Your objective: Whenever the word "computer" shows up in a line of the data, copy that line.

*** Opening of Data shown ***

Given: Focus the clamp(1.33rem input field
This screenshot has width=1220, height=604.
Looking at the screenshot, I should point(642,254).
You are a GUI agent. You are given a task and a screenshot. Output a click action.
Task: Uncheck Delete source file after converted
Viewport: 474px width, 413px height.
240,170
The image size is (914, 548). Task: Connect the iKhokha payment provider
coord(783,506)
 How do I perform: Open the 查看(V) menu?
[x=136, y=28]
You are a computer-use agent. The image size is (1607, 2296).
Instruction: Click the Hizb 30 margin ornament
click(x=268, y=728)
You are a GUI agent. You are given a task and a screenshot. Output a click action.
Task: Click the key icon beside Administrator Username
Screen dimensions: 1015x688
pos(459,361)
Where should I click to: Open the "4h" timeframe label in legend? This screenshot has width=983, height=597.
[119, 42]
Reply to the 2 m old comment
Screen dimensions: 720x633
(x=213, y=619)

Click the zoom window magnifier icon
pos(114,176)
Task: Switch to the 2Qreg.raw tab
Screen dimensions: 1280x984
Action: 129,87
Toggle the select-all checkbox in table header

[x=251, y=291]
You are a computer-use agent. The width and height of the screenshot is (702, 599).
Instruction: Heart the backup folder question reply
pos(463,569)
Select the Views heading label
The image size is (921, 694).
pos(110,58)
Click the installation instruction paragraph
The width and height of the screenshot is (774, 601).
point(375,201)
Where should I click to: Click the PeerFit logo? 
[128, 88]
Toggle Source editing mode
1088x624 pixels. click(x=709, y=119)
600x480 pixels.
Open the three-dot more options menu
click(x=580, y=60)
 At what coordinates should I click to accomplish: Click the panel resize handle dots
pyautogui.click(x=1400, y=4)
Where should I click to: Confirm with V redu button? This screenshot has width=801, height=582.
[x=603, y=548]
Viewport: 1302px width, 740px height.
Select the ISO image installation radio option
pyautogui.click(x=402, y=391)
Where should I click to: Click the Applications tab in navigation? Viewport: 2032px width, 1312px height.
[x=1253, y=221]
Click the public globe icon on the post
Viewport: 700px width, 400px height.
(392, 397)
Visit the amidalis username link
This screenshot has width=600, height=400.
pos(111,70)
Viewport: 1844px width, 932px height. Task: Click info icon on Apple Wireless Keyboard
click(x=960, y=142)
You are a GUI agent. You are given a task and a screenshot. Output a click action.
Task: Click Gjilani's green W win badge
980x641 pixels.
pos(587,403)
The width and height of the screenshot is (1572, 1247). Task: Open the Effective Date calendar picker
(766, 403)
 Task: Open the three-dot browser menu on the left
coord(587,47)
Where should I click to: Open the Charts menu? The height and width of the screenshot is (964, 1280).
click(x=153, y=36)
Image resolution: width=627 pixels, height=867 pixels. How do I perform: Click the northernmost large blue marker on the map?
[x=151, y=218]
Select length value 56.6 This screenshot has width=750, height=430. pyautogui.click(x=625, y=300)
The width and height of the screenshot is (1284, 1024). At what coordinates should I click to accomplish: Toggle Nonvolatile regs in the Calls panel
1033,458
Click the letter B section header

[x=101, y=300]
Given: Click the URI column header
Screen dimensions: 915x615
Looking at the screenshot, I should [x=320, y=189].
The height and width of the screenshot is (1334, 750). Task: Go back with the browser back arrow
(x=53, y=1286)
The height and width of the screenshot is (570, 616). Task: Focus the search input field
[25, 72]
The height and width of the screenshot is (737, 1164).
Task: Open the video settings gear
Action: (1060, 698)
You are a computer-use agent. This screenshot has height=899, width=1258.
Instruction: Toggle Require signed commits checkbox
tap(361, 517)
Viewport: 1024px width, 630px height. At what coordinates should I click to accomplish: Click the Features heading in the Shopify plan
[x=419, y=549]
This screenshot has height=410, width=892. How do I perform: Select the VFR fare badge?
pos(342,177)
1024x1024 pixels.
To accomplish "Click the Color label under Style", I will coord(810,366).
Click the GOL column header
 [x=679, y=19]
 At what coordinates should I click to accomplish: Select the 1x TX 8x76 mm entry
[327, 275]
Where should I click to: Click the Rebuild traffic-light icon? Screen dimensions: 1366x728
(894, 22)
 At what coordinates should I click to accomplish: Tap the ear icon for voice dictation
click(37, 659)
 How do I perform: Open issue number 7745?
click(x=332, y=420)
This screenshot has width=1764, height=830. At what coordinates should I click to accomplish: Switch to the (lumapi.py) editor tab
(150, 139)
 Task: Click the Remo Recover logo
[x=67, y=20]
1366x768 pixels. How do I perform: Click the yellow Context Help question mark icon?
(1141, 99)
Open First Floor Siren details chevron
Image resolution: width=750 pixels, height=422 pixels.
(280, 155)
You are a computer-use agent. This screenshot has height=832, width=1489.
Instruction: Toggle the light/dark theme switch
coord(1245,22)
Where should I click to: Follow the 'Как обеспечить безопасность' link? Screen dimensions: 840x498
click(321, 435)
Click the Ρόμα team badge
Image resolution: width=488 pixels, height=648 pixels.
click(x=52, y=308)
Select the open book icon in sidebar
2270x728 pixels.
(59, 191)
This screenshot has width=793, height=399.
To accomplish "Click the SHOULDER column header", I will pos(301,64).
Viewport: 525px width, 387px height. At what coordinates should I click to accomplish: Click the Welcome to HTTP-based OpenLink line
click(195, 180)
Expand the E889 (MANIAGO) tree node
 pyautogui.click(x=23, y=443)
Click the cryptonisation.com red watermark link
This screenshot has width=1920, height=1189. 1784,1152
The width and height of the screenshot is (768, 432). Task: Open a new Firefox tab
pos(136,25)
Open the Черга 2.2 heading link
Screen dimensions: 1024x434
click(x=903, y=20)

*** Close of Data shown ***

Response area:
You are a computer-use agent. The image size is (1607, 2296).
You are a computer-use agent. The width and height of the screenshot is (702, 599).
You are a computer-use agent. This screenshot has height=899, width=1258.
You are a computer-use agent. This screenshot has height=832, width=1489.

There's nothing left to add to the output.